Warum hast du dich für eine Promotion entschieden?
Eigentlich hätte ich nie gedacht, dass ich mal promovieren würde. Das konkrete Interesse daran kam eigentlich erst mit der Masterarbeit, in der ich mit einem großen Forschungsdatensatz gearbeitet habe und vor allem den Mix aus wissenschaftlichem Schreiben und quantitativer Datenanalyse sehr reizvoll fand. Mich tief in ein neues Thema und neue wissenschaftliche Methoden einzuarbeiten haben mir einfach Spaß gemacht. Nach Abschluss des Masters arbeitete ich für ein paar Monate auf einer anderen Stelle, die aber nicht ganz dem entsprach, was ich eigentlich wollte. Da mir die Idee der Promotion nicht ganz aus dem Kopf ging, war das der richtige Zeitpunkt, um das zu erwägen.
Für wen ist eine Promotion geeignet?
Man sollte vor allem Neugierde und Offenheit für neue Themen und Perspektiven mitbringen und sich nicht davor scheuen, auch mal tief in die Literatur einzusteigen Ich denke, dass gerade ein Grundmaß an Neugierde einen immer wieder antreiben und auch motivieren kann, am Ball zu bleiben. Außerdem kann ein hohes Maß an Organisation und Frustrationstoleranz helfen, was man aber auch lernen kann. Da man immer wieder vor neuen unbekannten Situationen steht, sollte man sich nicht davor scheuen, sich immer wieder aus der eigenen Komfortzone herauszubewegen. Das bietet gleichzeitig enormes Potenzial persönlich über sich hinaus zu wachsen und man hat wirklich die Möglichkeit aktiv etwas mitzugestalten und wirklich tief in Themen einzusteigen.
Wie sieht ein typischer Arbeitsalltag bei dir aus?

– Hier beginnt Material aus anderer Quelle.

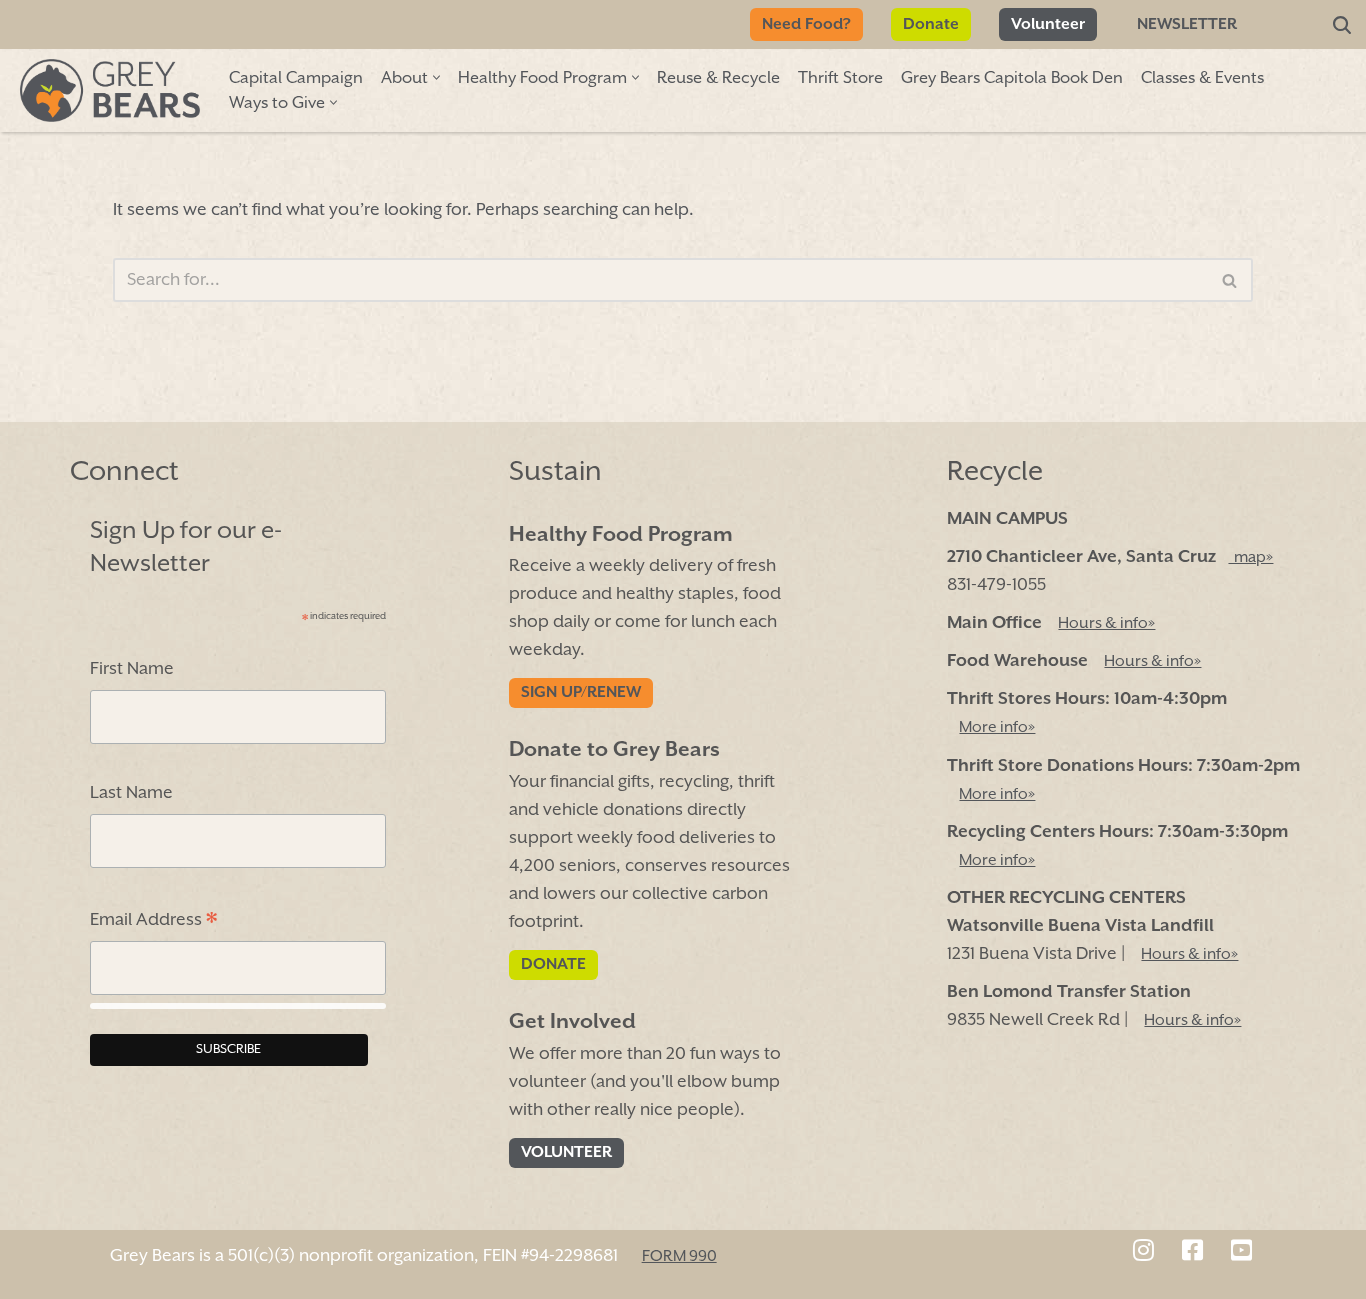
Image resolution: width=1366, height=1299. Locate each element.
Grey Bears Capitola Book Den (1012, 78)
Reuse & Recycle (718, 78)
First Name (132, 669)
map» (1250, 558)
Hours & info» (1106, 624)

Man befindet sich immer in einem Spannungsfeld zwischen der eigenen Forschung und den Verpflichtungen am Lehrstuhl und in der Lehre. Das ist sowohl das Reizvolle an der Arbeit als wissenschaftliche*r Mitarbeiter*in als auch das Herausfordernde. Daran musste ich mich gerade im ersten Semester gewöhnen, zumal bei uns an der Juniorprofessur viele Prozesse noch nicht so etabliert waren und für mich das Forschungsfeld der WI ein ganz Neues war. Da wir eine Lehrveranstaltung übernommen hatten, steckten wir viel Zeit in die Überarbeitung der Inhalte. Das war einerseits eine gute Möglichkeit, mich mehr in die WI-Literatur einzuarbeiten, andererseits blieb nur wenig Zeit sich mit dem eigenen Forschungsthema zu beschäftigen. In diesem Spannungsfeld bewegt man sich eigentlich die ganze Zeit. Mittlerweile weiß ich aber, was meine konkreten Themen sind und kann meinen Arbeitsalltag gut strukturieren.
Idealerweise sieht der Arbeitsalltag so aus: Ich fange morgens immer mit meinen Mails an und versuche dann, mich am Vormittag mit meiner eigenen Forschung zu beschäftigen. Das ist die Zeit, in der ich am produktivsten und kreativsten bin und die Möglichkeit habe, etwas tiefer zu denken. Nachmittags widme ich mich dann eher der Lehre und den Terminen mit den Studierenden für die Abschlussarbeiten. Je nachdem, ob der Semesterbeginn naht oder eine Deadline kurz bevorsteht, kann der Tag aber auch ganz anders aussehen.
Was gefällt dir besonders an der Arbeit am Institut?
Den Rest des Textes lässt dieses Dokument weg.